- _DATA FOR REVIEW_
####

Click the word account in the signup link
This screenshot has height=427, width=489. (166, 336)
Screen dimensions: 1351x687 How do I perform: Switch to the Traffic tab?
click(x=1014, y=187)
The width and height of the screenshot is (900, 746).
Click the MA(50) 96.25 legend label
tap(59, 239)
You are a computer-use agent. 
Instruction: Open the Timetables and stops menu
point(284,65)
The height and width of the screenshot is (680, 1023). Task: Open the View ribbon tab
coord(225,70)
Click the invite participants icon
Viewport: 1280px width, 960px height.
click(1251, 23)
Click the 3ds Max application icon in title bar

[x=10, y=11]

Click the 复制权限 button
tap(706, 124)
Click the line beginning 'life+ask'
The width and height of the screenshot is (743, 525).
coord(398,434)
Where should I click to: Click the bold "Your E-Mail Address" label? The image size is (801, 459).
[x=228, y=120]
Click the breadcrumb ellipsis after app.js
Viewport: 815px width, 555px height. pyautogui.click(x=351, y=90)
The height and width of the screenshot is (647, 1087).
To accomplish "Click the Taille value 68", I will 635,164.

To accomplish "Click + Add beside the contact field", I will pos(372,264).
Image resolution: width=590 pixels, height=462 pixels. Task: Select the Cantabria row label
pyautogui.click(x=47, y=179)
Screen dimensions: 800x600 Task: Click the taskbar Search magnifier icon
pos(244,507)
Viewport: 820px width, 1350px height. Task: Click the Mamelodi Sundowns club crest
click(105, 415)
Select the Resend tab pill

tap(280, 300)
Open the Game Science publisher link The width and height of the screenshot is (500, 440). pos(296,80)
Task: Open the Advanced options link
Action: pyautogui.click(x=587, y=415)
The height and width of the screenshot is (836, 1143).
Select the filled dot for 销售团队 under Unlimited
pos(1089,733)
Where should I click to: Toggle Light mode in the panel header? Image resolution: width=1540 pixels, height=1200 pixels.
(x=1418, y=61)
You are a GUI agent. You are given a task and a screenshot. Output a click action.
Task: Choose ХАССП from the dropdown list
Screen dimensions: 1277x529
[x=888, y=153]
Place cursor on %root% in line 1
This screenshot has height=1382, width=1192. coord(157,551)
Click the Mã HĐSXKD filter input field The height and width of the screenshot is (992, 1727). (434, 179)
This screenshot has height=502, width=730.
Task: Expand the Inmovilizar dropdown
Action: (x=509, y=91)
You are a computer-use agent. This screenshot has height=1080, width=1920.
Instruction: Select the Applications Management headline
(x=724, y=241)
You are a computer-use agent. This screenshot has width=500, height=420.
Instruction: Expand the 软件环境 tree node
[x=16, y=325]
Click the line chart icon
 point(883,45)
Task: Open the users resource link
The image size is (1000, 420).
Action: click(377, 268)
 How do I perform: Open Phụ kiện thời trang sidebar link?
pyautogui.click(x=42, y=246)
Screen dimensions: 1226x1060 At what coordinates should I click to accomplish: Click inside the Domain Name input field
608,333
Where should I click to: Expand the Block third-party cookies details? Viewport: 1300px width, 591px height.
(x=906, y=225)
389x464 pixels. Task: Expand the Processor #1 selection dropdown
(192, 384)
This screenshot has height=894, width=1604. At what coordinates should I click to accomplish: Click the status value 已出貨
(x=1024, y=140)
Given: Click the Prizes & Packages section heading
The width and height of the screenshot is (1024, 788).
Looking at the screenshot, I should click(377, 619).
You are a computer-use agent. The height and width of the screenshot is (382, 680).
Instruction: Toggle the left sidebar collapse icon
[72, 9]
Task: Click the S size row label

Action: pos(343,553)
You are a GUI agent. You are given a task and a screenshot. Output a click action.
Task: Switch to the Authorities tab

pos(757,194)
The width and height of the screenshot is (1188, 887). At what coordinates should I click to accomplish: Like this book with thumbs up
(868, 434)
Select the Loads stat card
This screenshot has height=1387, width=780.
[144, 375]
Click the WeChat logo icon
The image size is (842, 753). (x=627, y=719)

####

- _EXERCISE PROMPT_
Starting with the line that contains "Select the Loads stat card", return every line through the last one of the records, exactly as written.

- _EXERCISE RESULT_
Select the Loads stat card
This screenshot has height=1387, width=780.
[144, 375]
Click the WeChat logo icon
The image size is (842, 753). (x=627, y=719)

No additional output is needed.